É uma pena que, justamente quando uma quantidade maior de gente passa a receber com mais interesse a programação alternativa, os projetores, tão antigos quanto as salas de projeção, começam a mostrar sinais de cansaço. O do Luz, adquirido há 14 anos, tem dado problemas e já provocou, mais de uma vez, a interrupção da sessão.
Em idade de se aposentar, o equipamento faz com que a imagem desapareça da tela ou saia de quadro. Além disso, não raro o projecionista é flagrado fora de sua cabine. Eu já adverti a equipe quanto a isso, e serei mais enfático da próxima vez, diz o diretor da Cinemateca de Curitiba, Paulo Biscaia, responsável pela programação dos cinemas da Fundação Cultural.
Ele avisa que o município não tem dinheiro para comprar novos projetores. A Cinemateca ganhou um, no ano passado, graças a uma parceria com o Ministério da Cultura. Por ser importado, o produto que então custava R$ 100 mil passou a valer praticamente o dobro. É claro que não temos prazer em ver a situação desse jeito. Mas a modernização dos espaços é totalmente inviável, afirma. Uma reforma completa, conta, não sairia por menos de R$ 1 milhão.

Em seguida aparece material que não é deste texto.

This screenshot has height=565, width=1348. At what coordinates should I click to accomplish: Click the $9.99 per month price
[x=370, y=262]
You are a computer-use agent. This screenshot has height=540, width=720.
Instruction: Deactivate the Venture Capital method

Portanto, que ninguém espere, pelo menos tão cedo, conforto e alta qualidade de som e imagem enquanto assiste a uma produção que está fora do circuito comercial. Os cinemas do centro da cidade desapareceram na mesma velocidade em que foram inauguradas as salas em shoppings. Os nossos, apesar das comparações e das exigências que começaram a surgir, resistiram até hoje. Isso se explica porque temos uma programação diferenciada, argumenta Paulo.

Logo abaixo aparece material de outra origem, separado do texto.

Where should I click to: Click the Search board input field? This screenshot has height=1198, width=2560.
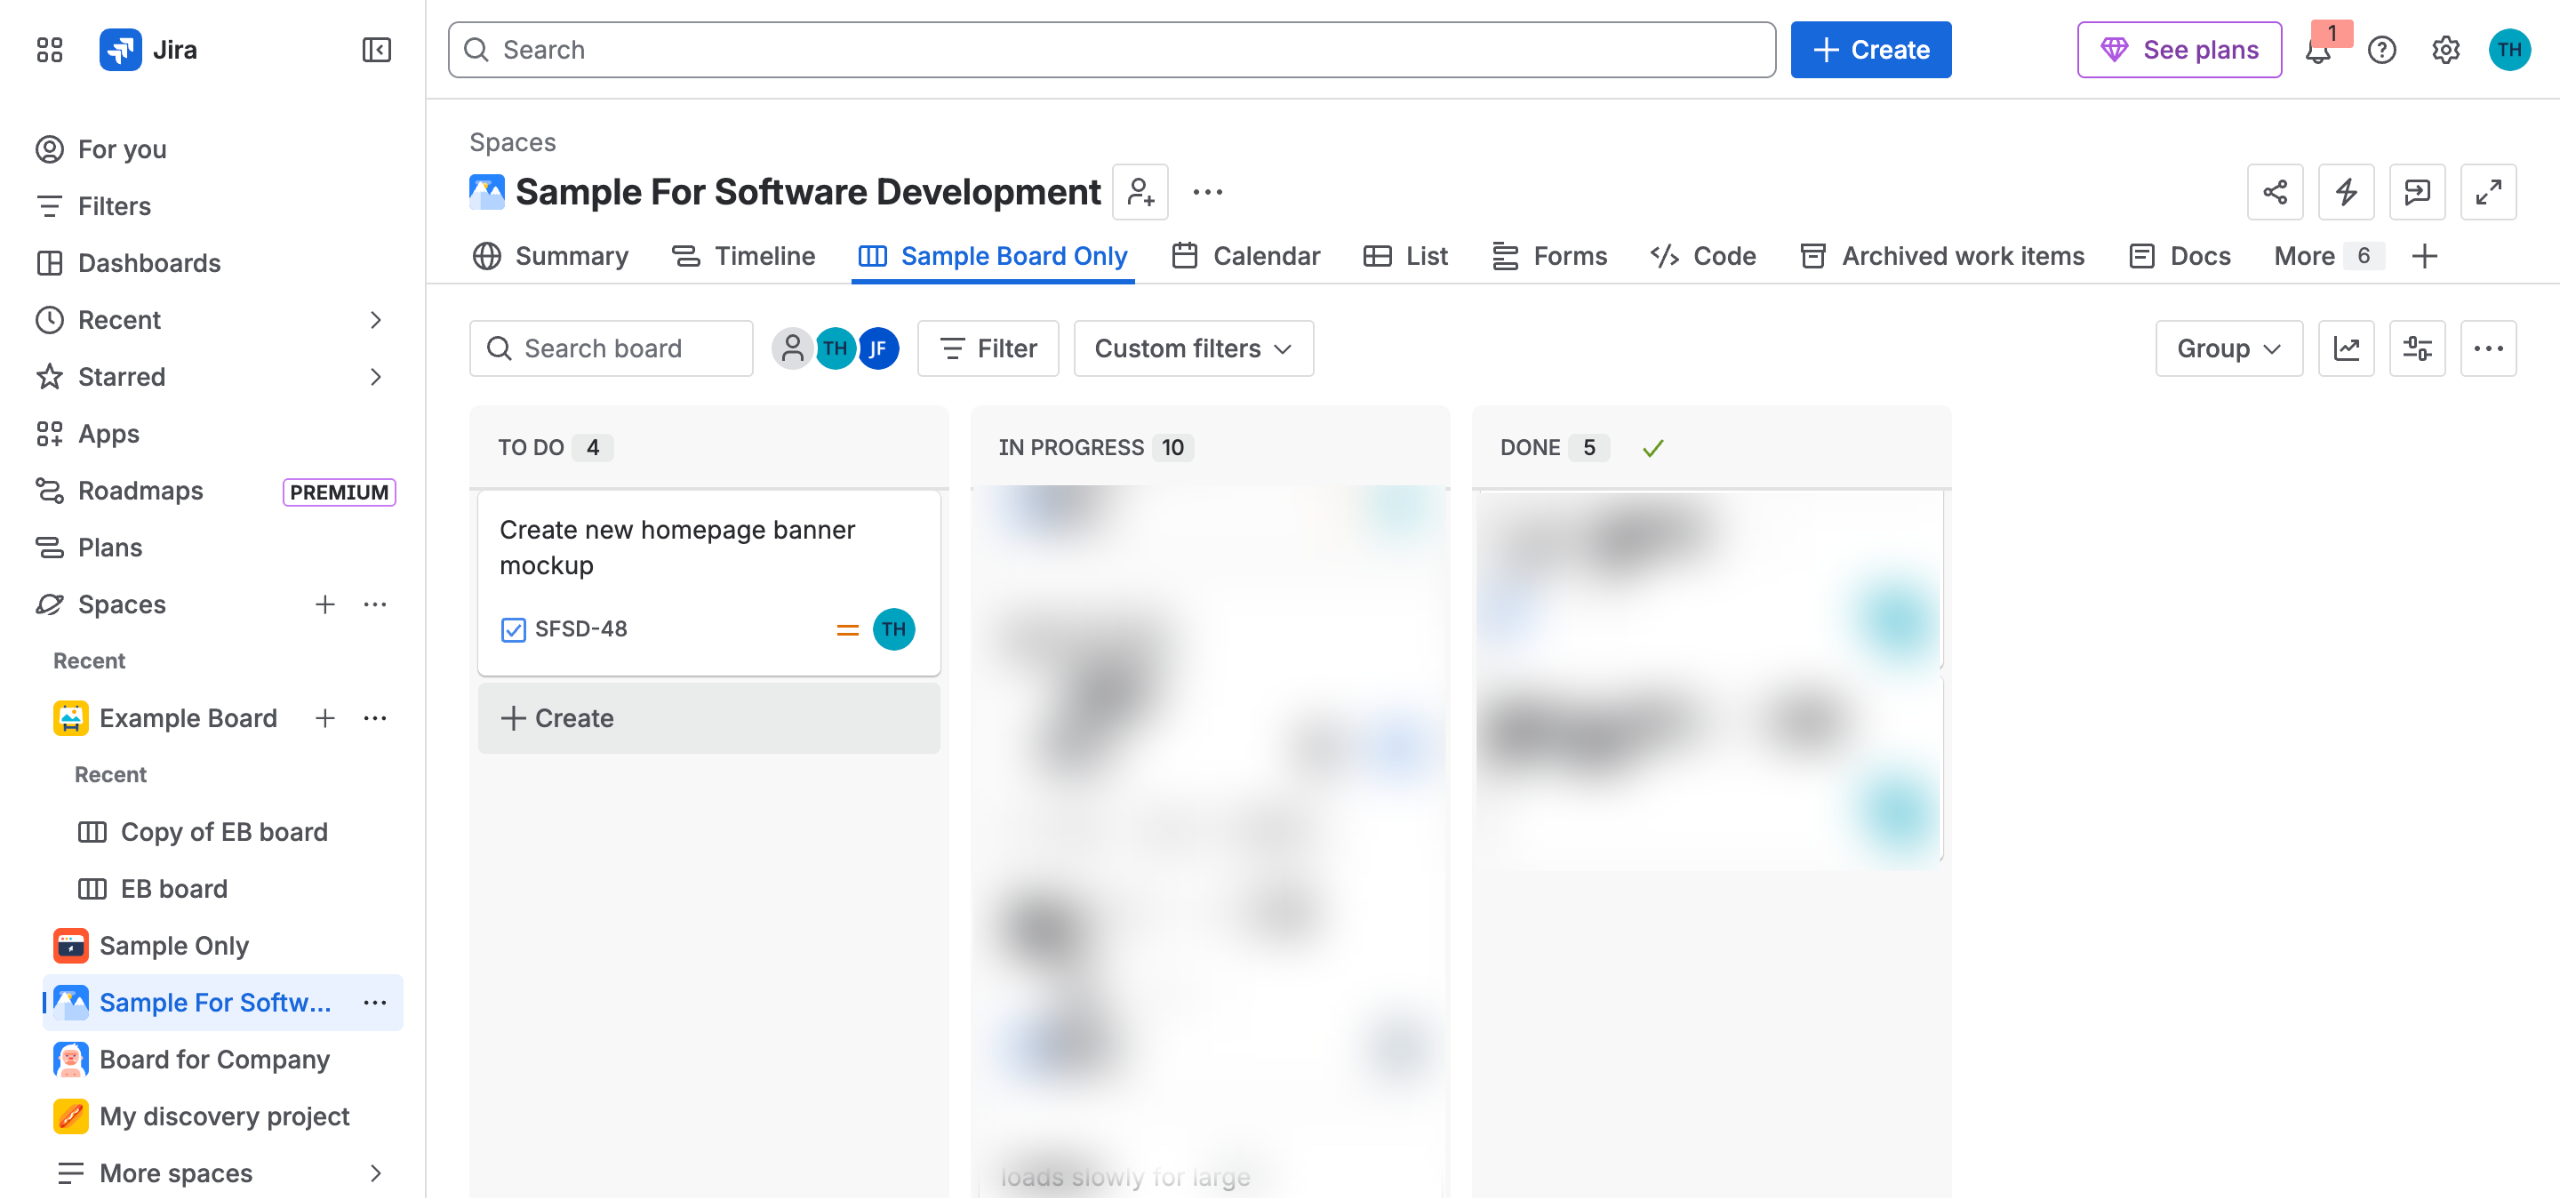[611, 349]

Disso ninguém duvida. Outras boas atrações deverão, em poucos dias, entrar no lugar de Corra Lola Corra e do ótimo Felicidade (de Todd Slondz, em exibição no Cine Ritz).A Garota de Seus Sonhos, de Fernando Trueba, e Noites de Cabiria, de Fellini, são dois dos filmes previstos para entrar em cartaz em breve.